Provided passage:

Adria a'-dri-a (Westcott-Hort: ho Hadrias or ho Adrias): In Greek Adrias (Polybios i.2.4), Adriatike Thalassa (Strabo iv.204), and Adriatikon Pelagos (Ptolemy iii.15.2), and in Latin Adriaticum mare (Livy xl.57.7), Adrianum mare (Cicero in Pisonem 38), Adriaticus sinus (Livy x.2.4), and Mare superurn (Cicero ad Att. 9.5.1). The Adriatic Sea is a name derived from the old Etruscan city Atria, situated near the mouth of the Po (Livy v.33.7; Strabo v.214). At first the name Adria was only applied to the most northern part of the sea. But after the development of the Syracusan colonies on the Italian and Illyrian coasts the application of the term was gradually extended southward, so as to reach Mons Garganus (the Abruzzi), and later the Strait of Hydruntum (Ptolemy iii.1.1; Polybios vii.19.2). But finally the name embraced the Ionian Sea as well, and we find it employed to denote the Gulf of Tarentum (Servius Aen xi.540), the Sicilian Sea (Pausanias v. 25), and even the waters between Crete and Malta (Orosius i.2.90). Procopius considers Malta as lying at the western extremity of the Ad…

Smith's Bible Dictionary on Adria

more properly A’drias, the Adriatic Sea. (Acts 27:27) The word seems to have been derived from the town of Adria, near the Po. In Paul’s time it included the whole sea between Greece and Italy, reaching south from Crete to Sicily. [Melita]

Fausset's Bible Dictionary on Adria

The gulf bounded on the E. by Dalmatia and Albania, and on the W. by Italy. It was often however understood in a wider sense, as by Paul's almost contemporary geographer, Ptolemy, namely, the Mare Superum, including the Ionian sea, between Sicily on the W., and Greece and Crete on the E., and Africa on the S., the "Syrtic basin" (Act 27:17). So that the Melita of Acts 28 need not be looked for in the present Adriatic gulf, but may be identified with Malta. Adria, a town near the Po, gave its name. Malta marks the division between the Adriatic and Tyrrhenian (Mare Inferum) sea; the Corinthian isthmus divides the AEgean from the Adriatic.

Short exercise a:
Reproduce the part of the Adria text that runs from "Fausset's Bible Dictionary" down to "from the Adriatic.", word for word.

Material for this task:

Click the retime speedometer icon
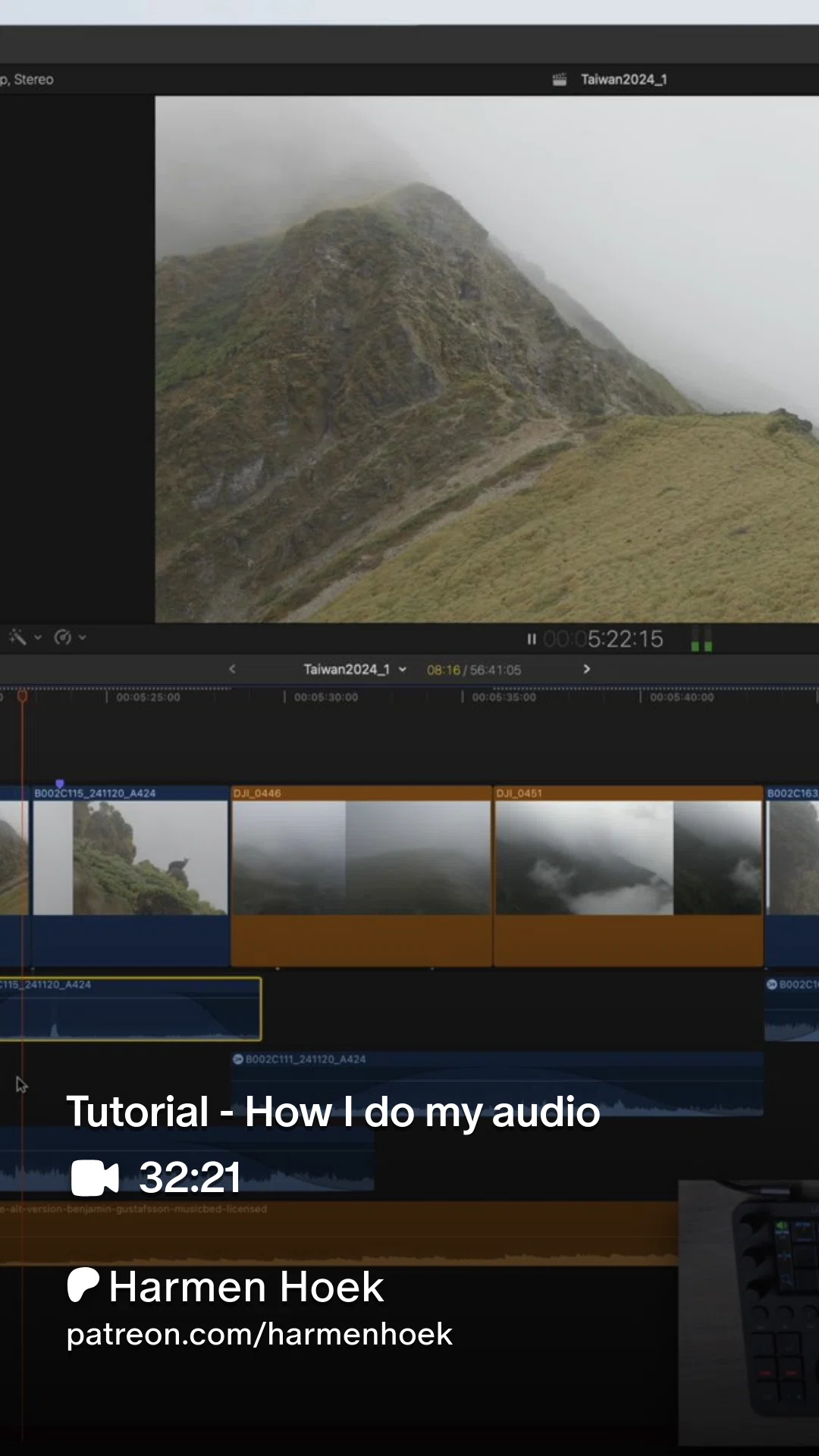The image size is (819, 1456). point(63,637)
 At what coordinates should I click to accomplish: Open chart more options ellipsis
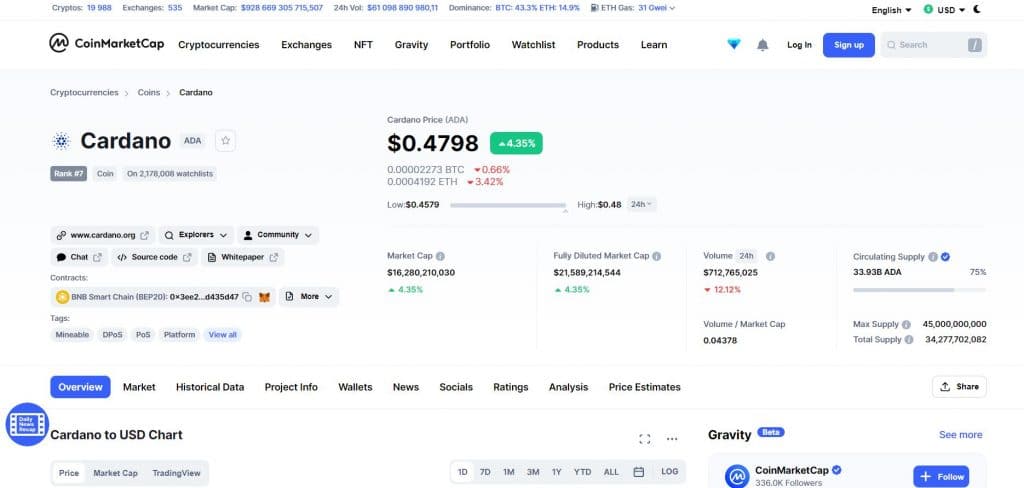coord(672,438)
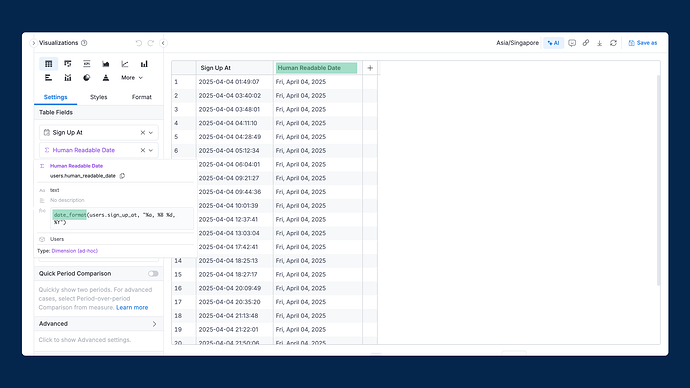Switch to the Format tab
Viewport: 690px width, 388px height.
click(x=141, y=97)
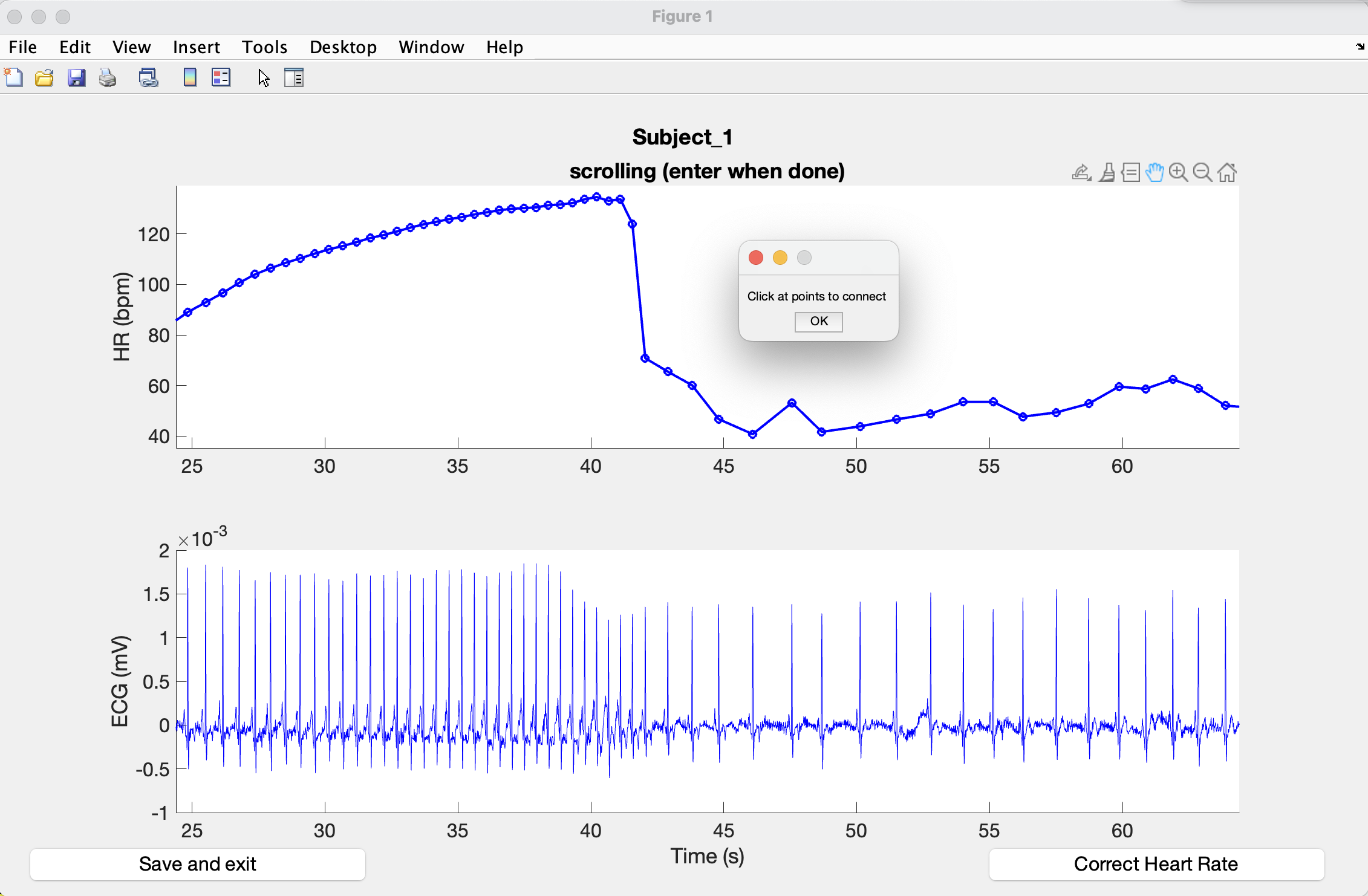Open the Property Inspector icon
The image size is (1368, 896).
pos(294,78)
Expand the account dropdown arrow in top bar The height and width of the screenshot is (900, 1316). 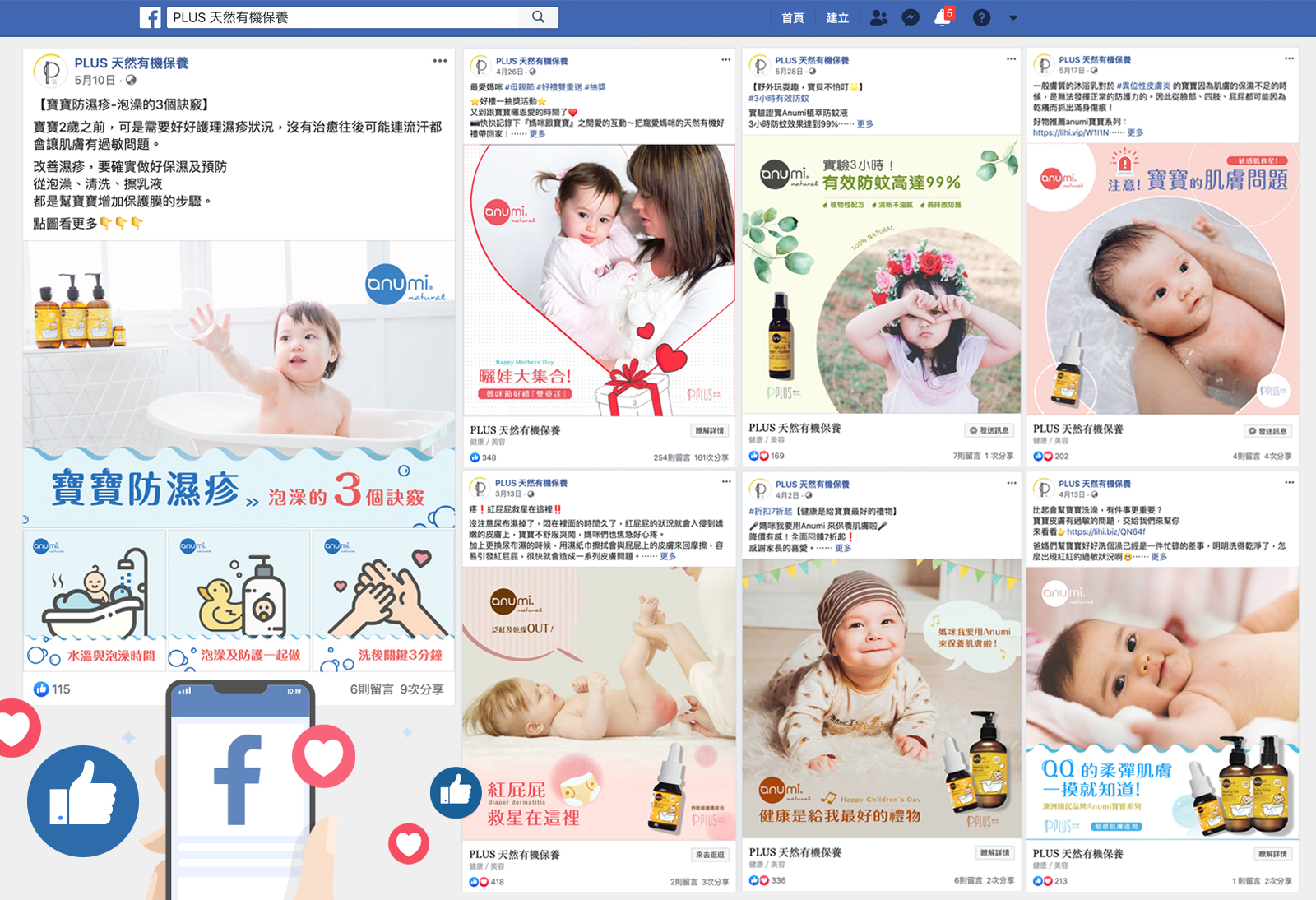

Short exercise b:
Transcribe every one of the records above, with no changes, and leave the pictures out.

Worked solution a:
Fausset's Bible Dictionary on Adria

The gulf bounded on the E. by Dalmatia and Albania, and on the W. by Italy. It was often however understood in a wider sense, as by Paul's almost contemporary geographer, Ptolemy, namely, the Mare Superum, including the Ionian sea, between Sicily on the W., and Greece and Crete on the E., and Africa on the S., the "Syrtic basin" (Act 27:17). So that the Melita of Acts 28 need not be looked for in the present Adriatic gulf, but may be identified with Malta. Adria, a town near the Po, gave its name. Malta marks the division between the Adriatic and Tyrrhenian (Mare Inferum) sea; the Corinthian isthmus divides the AEgean from the Adriatic.

Worked solution b:
Click the retime speedometer icon
The image size is (819, 1456). point(63,637)
 At what coordinates should I click to accomplish: Open chart more options ellipsis
coord(672,438)
Switch to the Format tab
Viewport: 690px width, 388px height.
click(x=141, y=97)
Open the Property Inspector icon
The image size is (1368, 896).
pos(294,78)
Expand the account dropdown arrow in top bar The height and width of the screenshot is (900, 1316). 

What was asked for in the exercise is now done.